Goal of the exercise: Please report every line of the items below that contains the string "screenshot", copying each such line in full.

Given entries:
===

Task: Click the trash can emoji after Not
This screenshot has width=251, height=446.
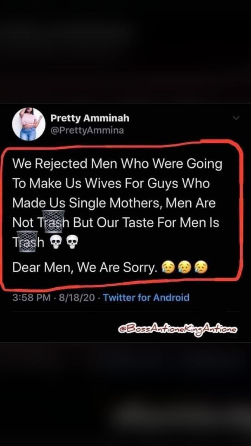Action: click(53, 222)
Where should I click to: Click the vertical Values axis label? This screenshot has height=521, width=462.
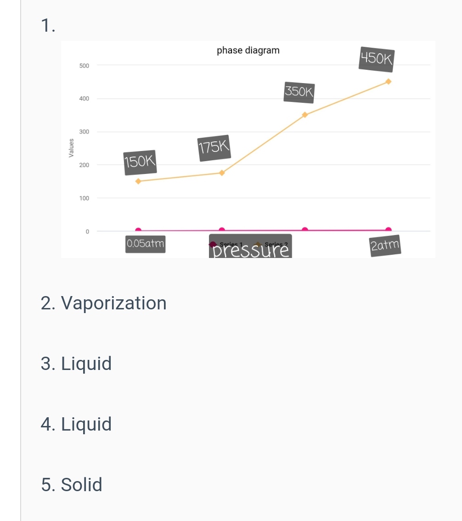71,148
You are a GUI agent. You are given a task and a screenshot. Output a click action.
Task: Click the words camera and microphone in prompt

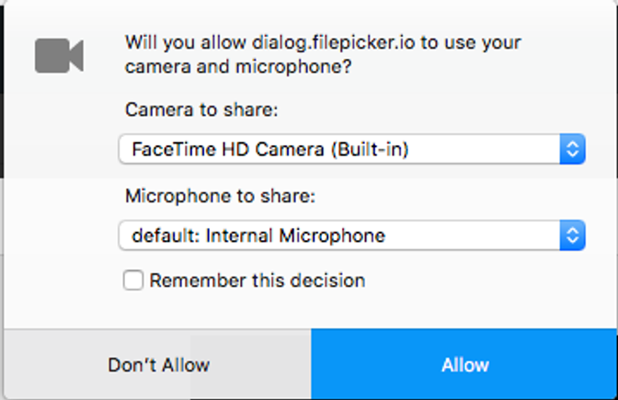point(239,66)
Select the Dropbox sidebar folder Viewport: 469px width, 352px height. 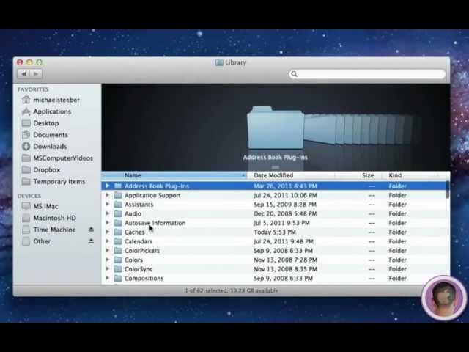coord(46,170)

===

Full solution:
This screenshot has width=251, height=446.
Where should I click to: Click the vertical Values axis label? This screenshot has height=521, width=462.
You are a GUI agent. You are given a task and a screenshot. Output a click action.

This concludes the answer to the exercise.